If you still recall the earlier pictures on the SSD, you will notice some glaring differences:
- Higher transfer rate
- Greater access time
- Higher burst rate
Higher transfer rate: We actually have higher transfer rates for the conventional HDD as compared to the SSD. While SSDs are supposed to be much faster than HDDs, a plausible explanation for this is that the SSDs used in the Eee PC are not the best available. At only $800, you can't expect premium SSDs to be used. Following this reasoning, it would be possible to assume that SSDs in UMPCs will usually have a lower transfer rate as compared to conventional HDDs.
Slower access time: Due to the way HDDs read data, there is considerable time lost as the drive head searches across the platter for information. SSDs will always beat HDDs in this aspect.

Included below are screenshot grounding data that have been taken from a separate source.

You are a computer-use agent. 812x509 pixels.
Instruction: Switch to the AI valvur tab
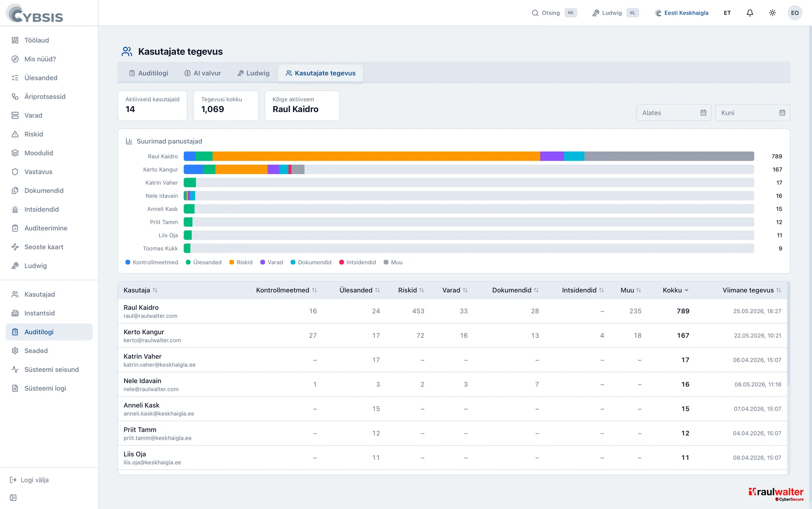tap(203, 73)
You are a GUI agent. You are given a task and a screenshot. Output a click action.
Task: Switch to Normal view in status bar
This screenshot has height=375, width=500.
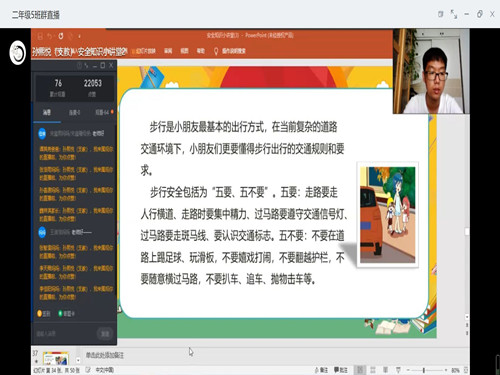(x=360, y=370)
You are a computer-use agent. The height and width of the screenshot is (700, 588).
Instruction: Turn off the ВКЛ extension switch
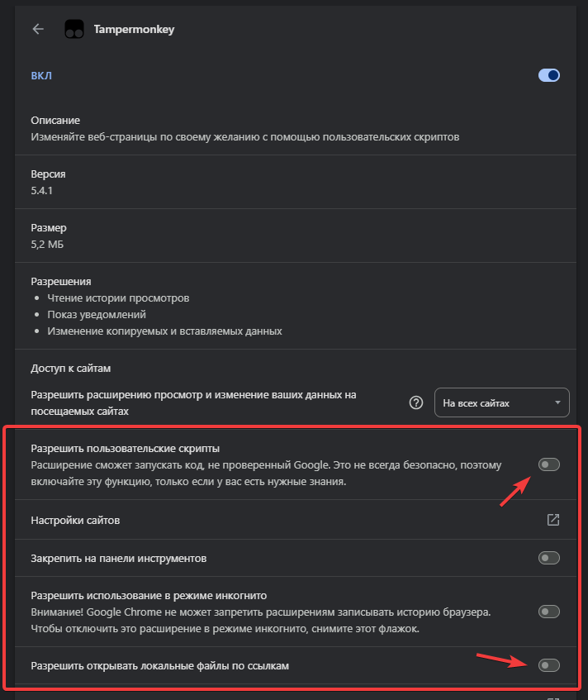tap(548, 74)
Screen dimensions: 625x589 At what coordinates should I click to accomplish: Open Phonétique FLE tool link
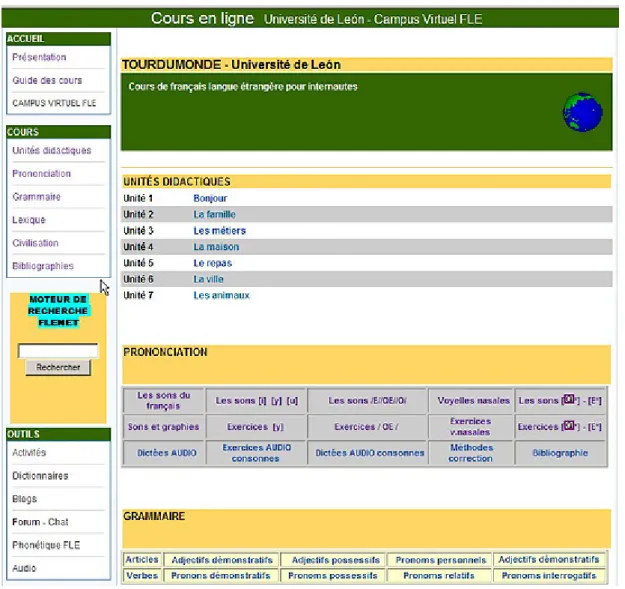(x=46, y=545)
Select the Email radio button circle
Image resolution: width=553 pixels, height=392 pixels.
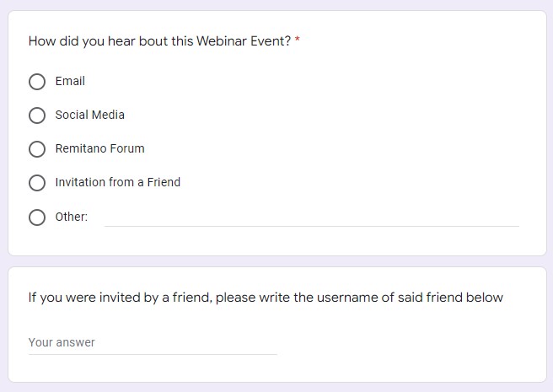point(37,82)
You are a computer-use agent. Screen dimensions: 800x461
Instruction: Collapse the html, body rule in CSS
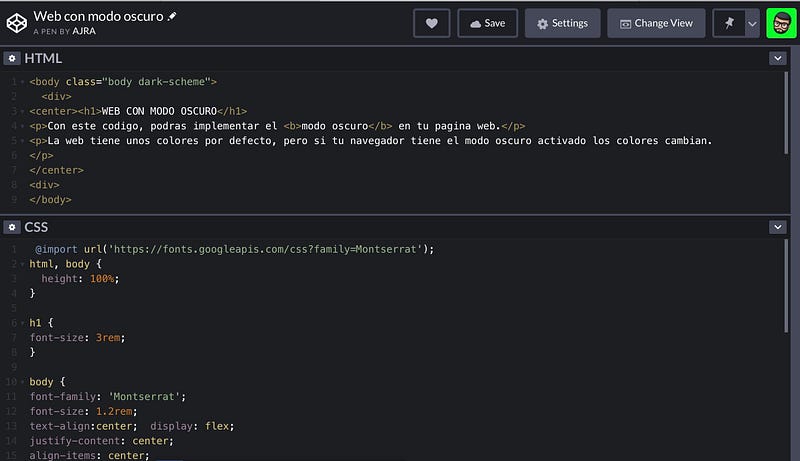(21, 264)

Higher burst rate: The HD Tune website defines Burst Rate as "the highest speed (in megabytes per second) at which data can be transferred from the drive interface (IDE or SCSI for example) to the operating system." In this case, we can see that we have a higher burst rate on the MSI Wind. What does this mean? Going by the definition, it tells us that the MSI Wind is able to read
cached data three times as fast as the Eee PC. Also, the MSI Wind's HDD does not have its transfer speeds bottlenecked by the burst rate, as compared to the Eee PC's SSDs. If one were to replace the 80GB HDD with a faster one, it would be possible to obtain better HDD performance with the MSI Wind.